#### Exercise text

Updated: Jun 8, 2022


There is a continuing boring conversation among some "formal" vs "modernist" poets about whether prosody and end rhyme are better than free verse. This has nothing to with form. "Shall I compare thee to a summer's day" is iambic pentameter followed by another 13 end-rhymed lines in a pattern like abab cdcd etc. There is, but not always, a turn on the eighth line, e.g.; "Yet, in these thoughts myself almost despising, happly I think on thee..." (Sonnet 29) But Shakespeare is also using form in the plays: "Er from black Hecate's summons the shard borne beetle with this drowsy hums hath rung night's yawning peal there shall be done a deed of dreadful note." Free verse, which, by the way, is a form, allows for more formal variation than the strict prosodic line of the sonnet. Notice the pattern of sound, the buzzing of the beetle that continues through the lines to "hums," layering in stunning composites of visual and sonic images; "yawning peal" gives us the yawn of the bell's dark throat as well as the night's swallowing darkness and then "peal" is the clapper striking the brass to wake us out of it. All of this concluded with a drum beat: "there shall be done a deed of dreadful note." (Macbeth)


I used to sit in the hall at the West Haven VA hospital waiting to see my therapist. I frequently had the company of a man who in addition to being traumatized was schizophrenic. He would say things like,

"I used to go to the farmers market there. I studied marketing but a ting is a ricochet off the gun mount. Thing is ting is fucking is. Ing. Ingemar. Do you remember when Floyd Patterson, son of Patter, tinged Ingmar? Old enough? What did you say? You said, yes I do. Yes I do. My wife tried to hang in there. She still comes over with the lasagna. I do I do remember the wedding and we were all so drunka bunk."

########
#### Supplied data

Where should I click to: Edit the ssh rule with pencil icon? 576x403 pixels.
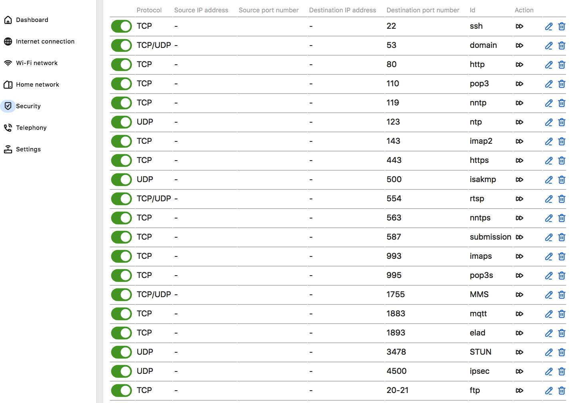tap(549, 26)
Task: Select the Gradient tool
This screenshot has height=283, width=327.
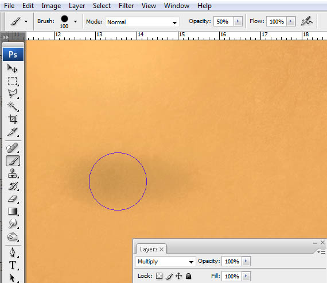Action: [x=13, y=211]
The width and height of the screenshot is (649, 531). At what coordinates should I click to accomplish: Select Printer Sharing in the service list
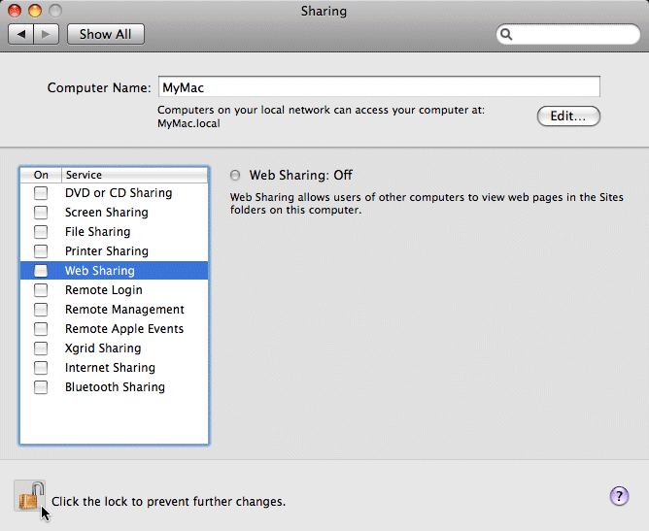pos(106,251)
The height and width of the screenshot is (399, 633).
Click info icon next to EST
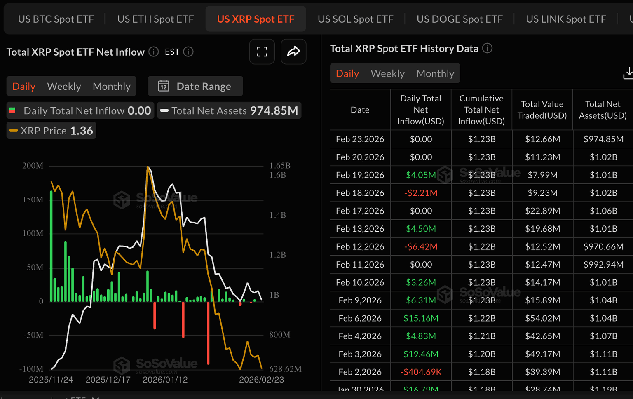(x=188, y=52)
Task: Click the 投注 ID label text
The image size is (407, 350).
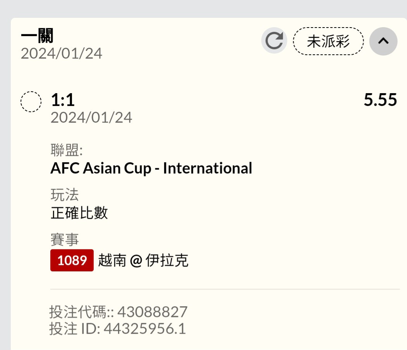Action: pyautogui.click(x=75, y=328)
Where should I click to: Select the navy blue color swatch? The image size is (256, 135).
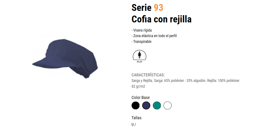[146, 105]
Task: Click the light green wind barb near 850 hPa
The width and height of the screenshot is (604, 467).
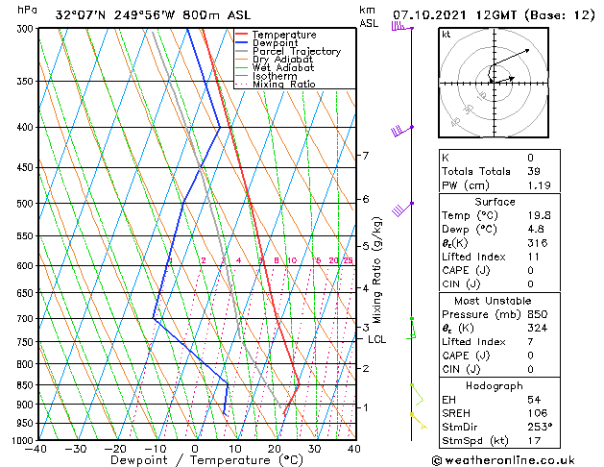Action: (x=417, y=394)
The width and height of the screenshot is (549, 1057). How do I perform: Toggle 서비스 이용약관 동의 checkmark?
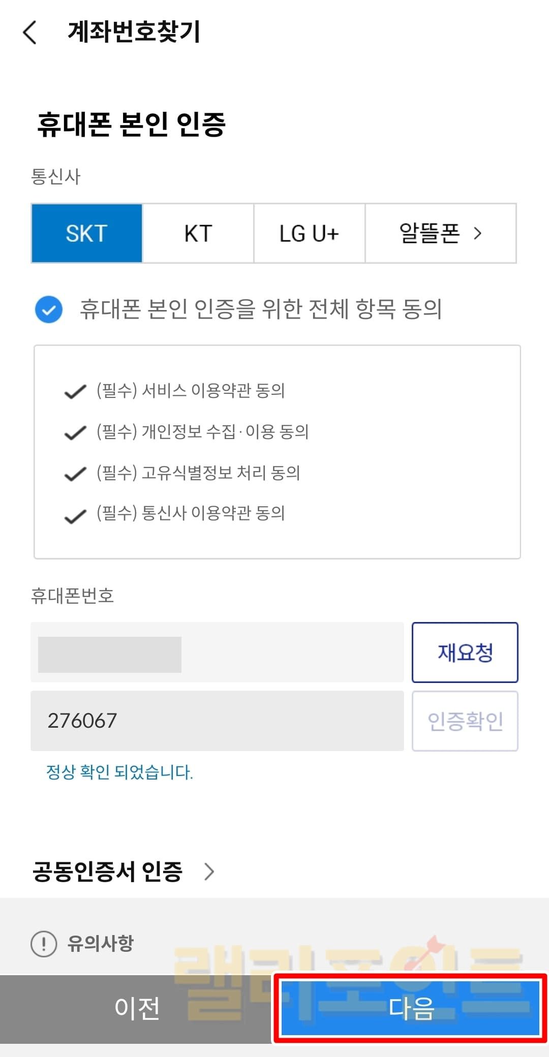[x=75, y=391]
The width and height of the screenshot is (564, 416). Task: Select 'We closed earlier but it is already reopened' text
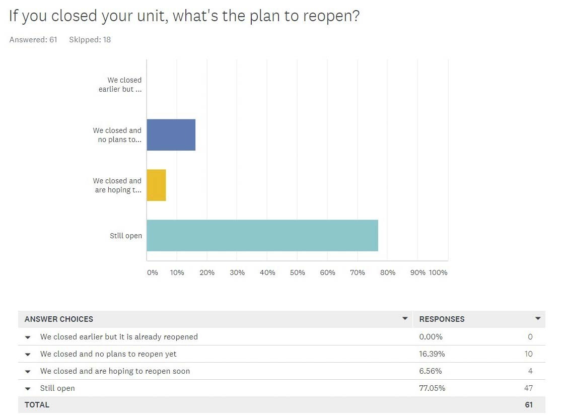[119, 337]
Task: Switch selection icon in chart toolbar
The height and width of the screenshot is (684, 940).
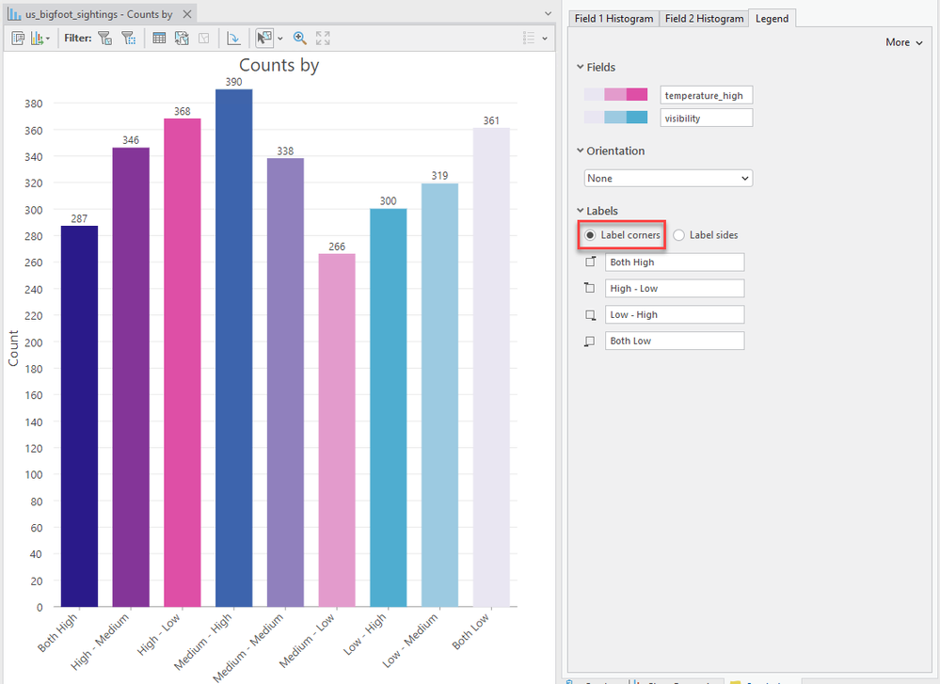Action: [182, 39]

########
#### Supplied data

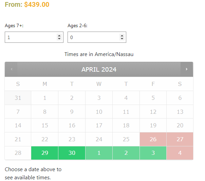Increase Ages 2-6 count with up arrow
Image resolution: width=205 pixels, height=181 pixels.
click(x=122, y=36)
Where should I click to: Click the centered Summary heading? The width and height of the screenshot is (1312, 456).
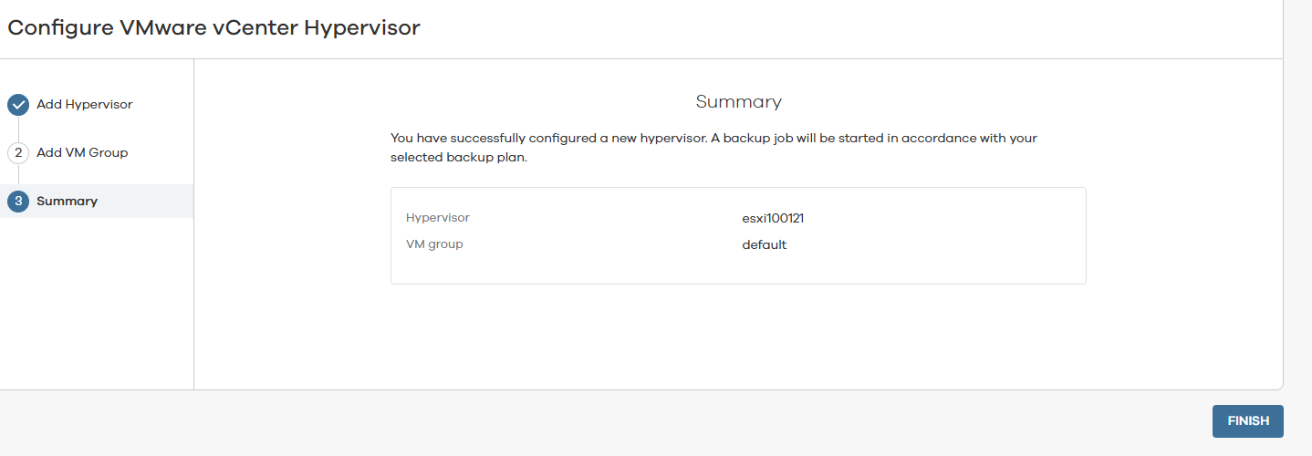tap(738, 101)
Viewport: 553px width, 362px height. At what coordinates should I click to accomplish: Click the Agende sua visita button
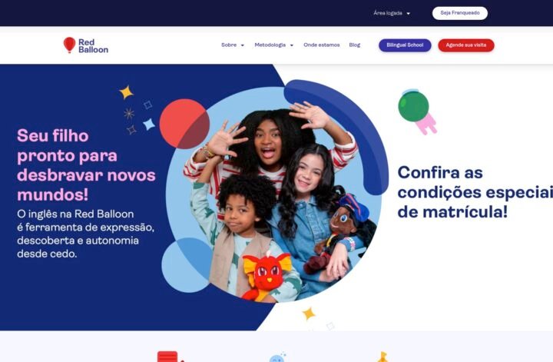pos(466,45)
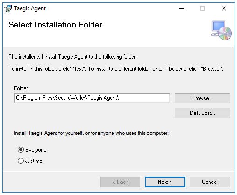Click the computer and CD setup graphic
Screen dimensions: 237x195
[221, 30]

########
#### Supplied data

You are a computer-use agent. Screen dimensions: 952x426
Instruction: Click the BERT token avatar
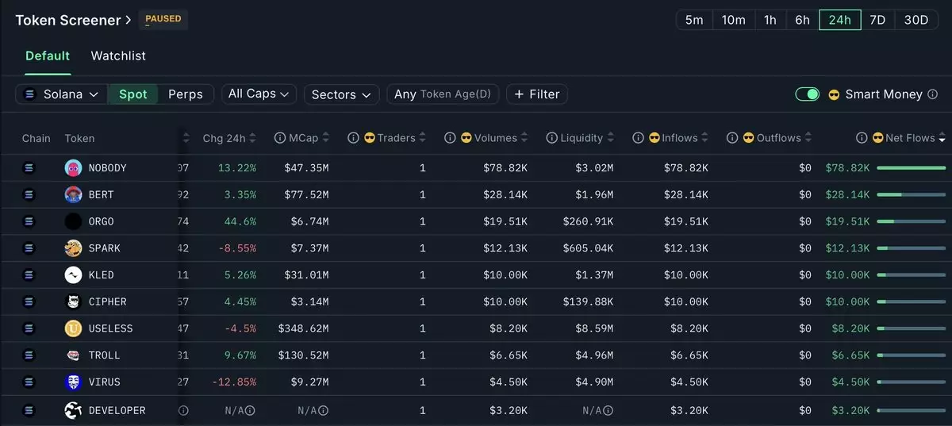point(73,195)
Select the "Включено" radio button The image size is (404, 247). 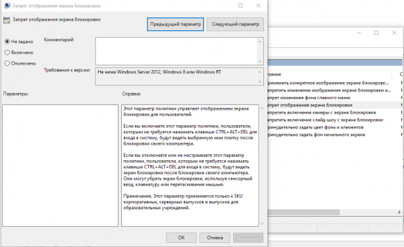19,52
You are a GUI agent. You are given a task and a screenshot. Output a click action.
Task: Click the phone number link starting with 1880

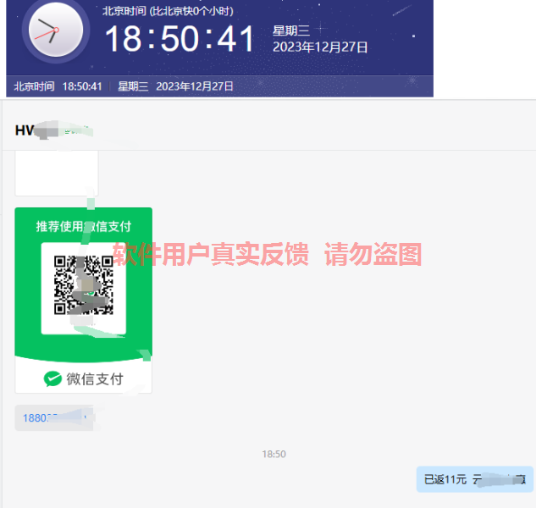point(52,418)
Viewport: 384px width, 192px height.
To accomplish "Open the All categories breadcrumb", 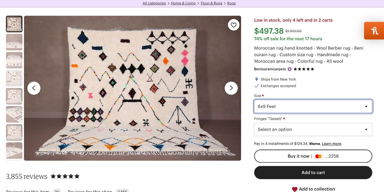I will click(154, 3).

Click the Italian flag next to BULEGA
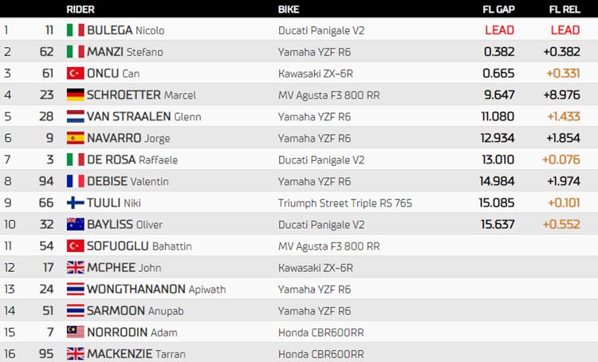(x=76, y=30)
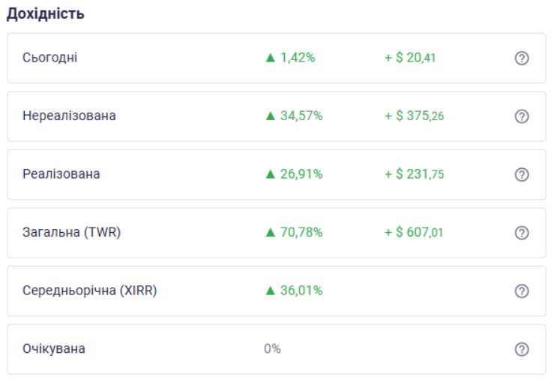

########

What is required:
Answer these questions from the text on poetic form.
1. Which sonnet does the text cite for the line beginning "Yet, in these thoughts myself almost despising"?
2. Which play does the line "there shall be done a deed of dreadful note" come from, according to the text?
3. Where did the writer sit while waiting to see a therapist?

Exercise response:
1. Sonnet 29.
2. Macbeth.
3. In the hall at the West Haven VA hospital.